I wouldn't know, I don't dare to try as it might increase my demand lol, but yes, 60FPS is good enough for me too.
I think it's like audiophiles and frequency above 48KHZ. Thye believe it's better, yet there isn't really a perceivable difference. It's all in your mind. Otoh i now read on wikipedia that humans are suposed to percieve things at around 75-150 fps. So i guess you might see something up to 75. After that probably only a minority would see the difference.
Post edited January 03, 2016 by blotunga
I was so disappointed when my friend said: "I won't play The Witcher 3 because I couldn't run it at 60 fps" :(

Personally, I capped it to 30 fps and high settings, and enjoyed the game.
Post edited January 03, 2016 by Random_Coffee
I presume it comes from movies, like "see how that 24fps movie (with motion-blur) looks totally smooth, so yeah, it is as smooth as it gets and you can't see past that, right?". I haven't tried past 60 fps, but yeah I can definitely see and feel the difference easily when e.g. playing Team Fortress 2 at either 30 fps or 60 fps.

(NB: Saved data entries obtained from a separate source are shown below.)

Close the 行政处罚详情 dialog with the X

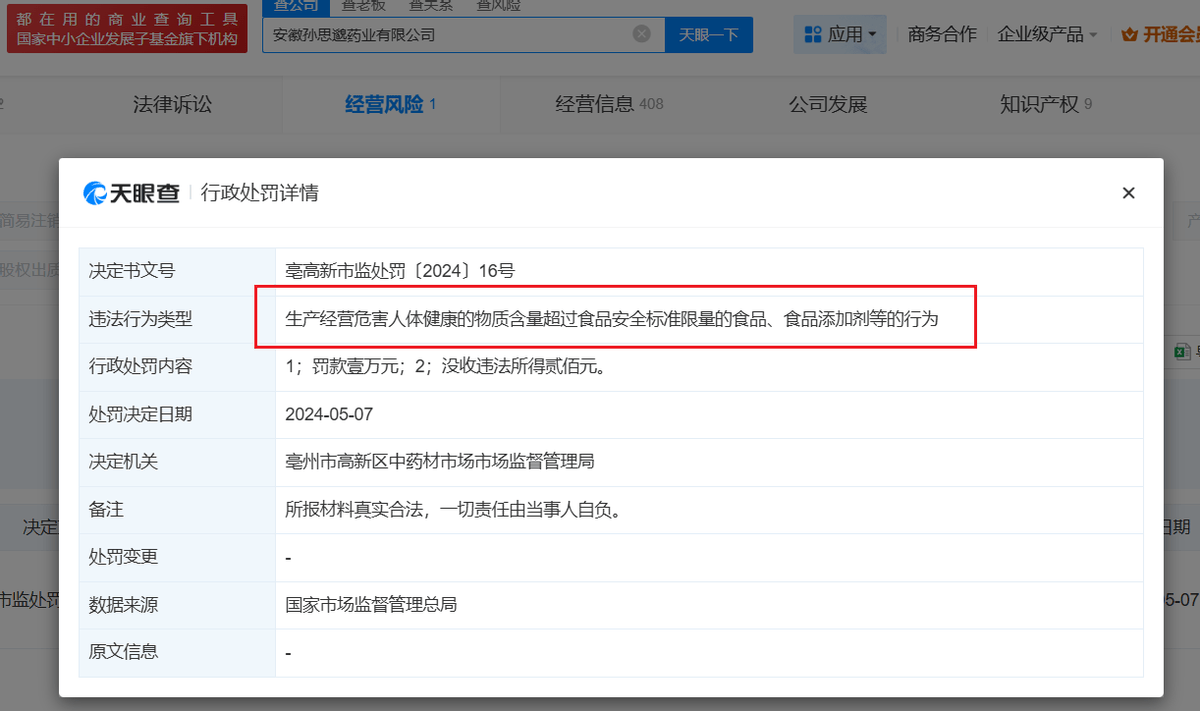click(1128, 192)
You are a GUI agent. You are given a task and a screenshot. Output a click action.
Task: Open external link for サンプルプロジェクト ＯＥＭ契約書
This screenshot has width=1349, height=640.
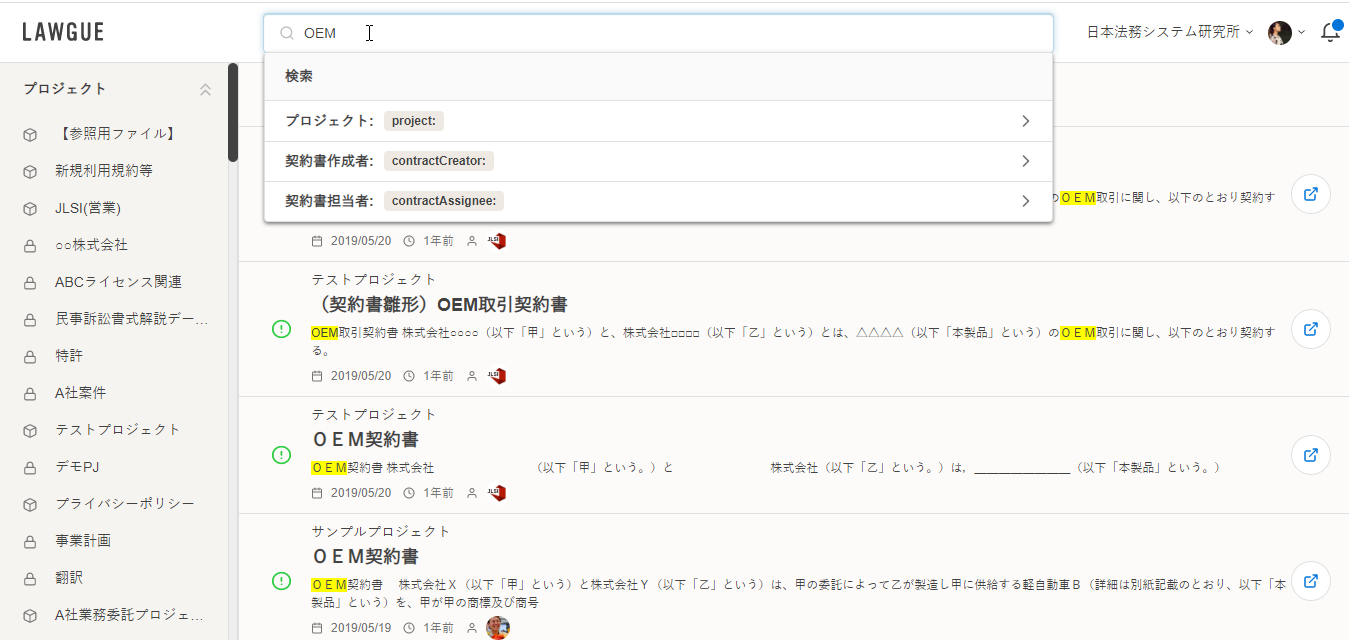click(1310, 581)
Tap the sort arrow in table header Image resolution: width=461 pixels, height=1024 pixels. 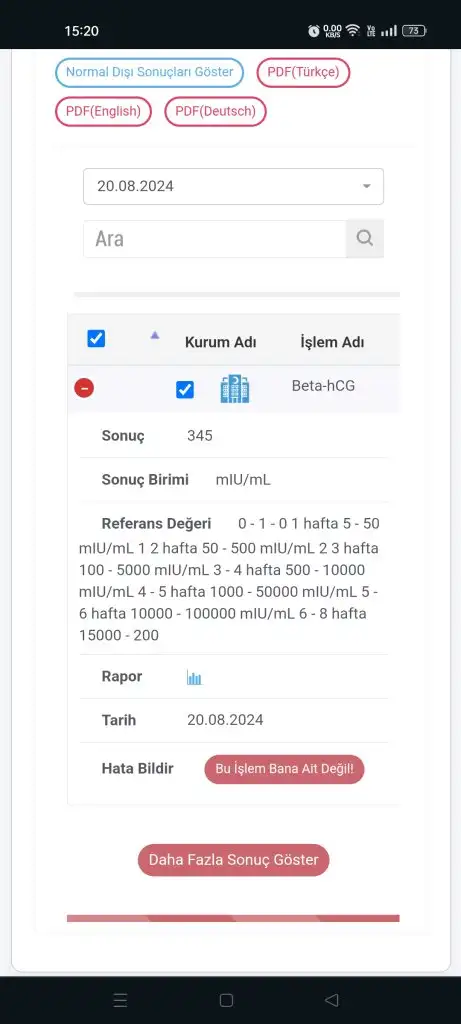click(x=155, y=335)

I feel 30 fps is generally fine for me (especially for single-player games), but 60 fps feels smoother, no question about it. In practise that means that for single-player games (say, The Witcher series and such) I try to crank up graphics options just enough so that I reach (hopefully consistent) 30 fps.

For competitive multiplayer games, I rather crank down graphics options and resolution so that I get consistent 60 fps. If that is not possible, then 30 fps is fine.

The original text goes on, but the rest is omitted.